I spotted this on Ars today.
That, however, is about where my enthusiasm for Windows Vista ends. The more I hear about it, the less I like what I hear. One central facet of the upcoming release is the incorporation of Digital Rights Management, or DRM, into almost all of the "media"-centric programs. I think that's awful, but it exists today, in hugely popular programs like Windows Media Player and iTunes. However, today, users can use use any media software they want to use.
The difference with Vista, I fear, is that in the name of DRM, the use of other applications will be made very difficult, maybe even impossible. This, I predict(and I sorely hope I'm wrong), will come with an admonition from Microsoft, backed by assurance and funding from the MPAA and the RIAA, saying that DRM(They won't say DRM. They'll call it "Certified Computing" or something similarly fuzzy.) is for your protection, as "untrusted" files(viral programs like- GASP -alternatives to system-installed media programs) are generally dangerous and made by people that are out to get you.
The truth is that said "untrusted" files, by getting people to stop using Microsoft's preinstalled programs, are against Microsoft's best interest, not yours. A captive audience is the best kind, and hundreds of millions around the world are captives of Microsoft's operating systems, by way of making their own programs integral to everyday use. It's easy to change to better alternatives, but that doesn't occur to most people. I predict that with Vista, they will take it one step further, and eliminate the user's ability to avoid Microsoft software, all in the feigned name of safety, and to the unprecedented benefit of Microsoft.

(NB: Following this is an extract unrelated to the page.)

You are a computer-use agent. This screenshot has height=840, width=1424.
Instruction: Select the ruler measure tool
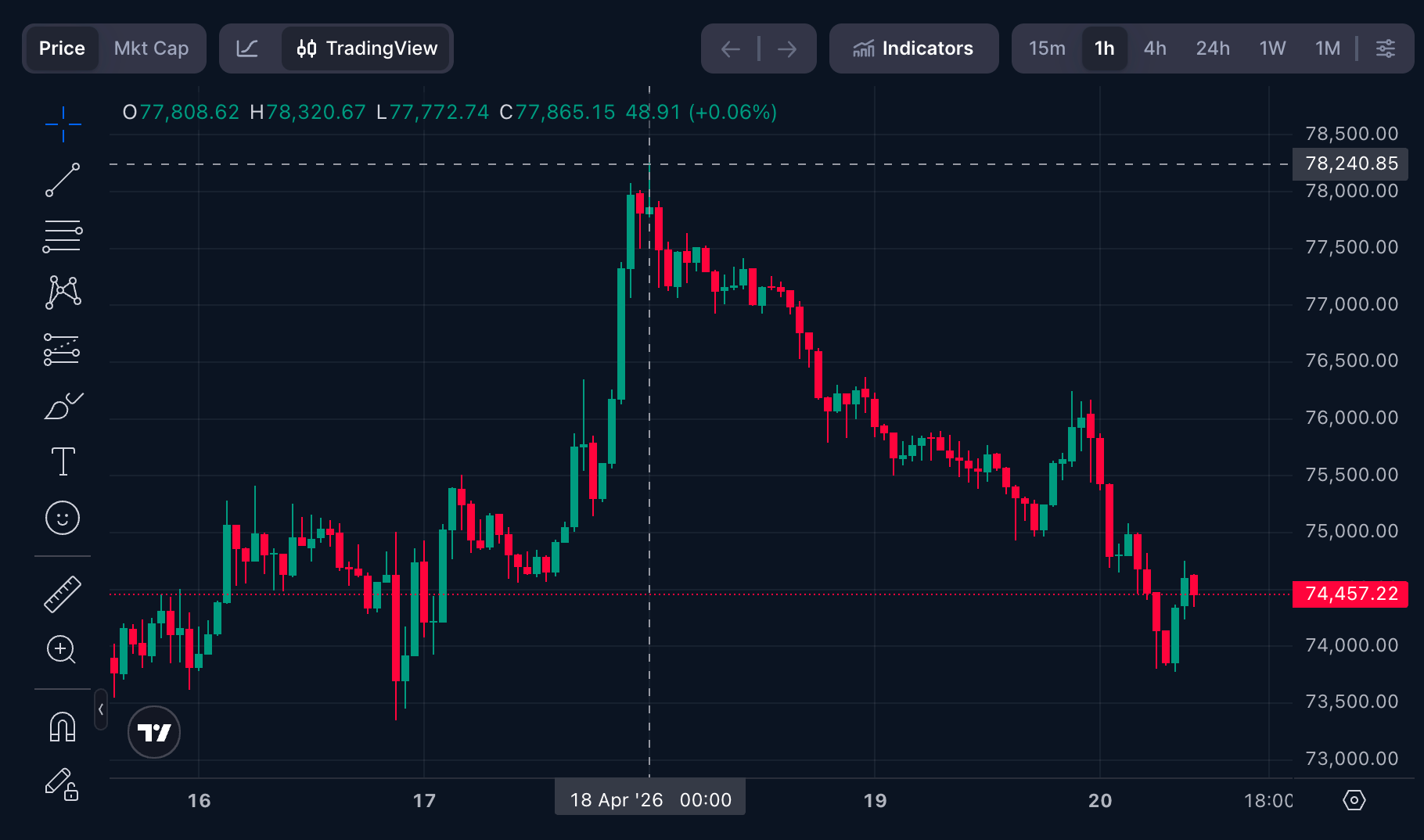tap(63, 594)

I predict that the underlying code of Windows Vista will eliminate competition against itself, except in a few cases, in which deals are made with other large software companies.
I know it sounds bleak, but that is the future we are crafting for ourselves, by allowing- indeed encouraging -our freedom to be sucked away, and whisked up by large companies that have filled out the forms correctly.
Hopefully, if this happens, people will start to look for alternatives within their computing. Windows Vista sounds terrible. How scary. [A class to learn how to use] Linux, here I come!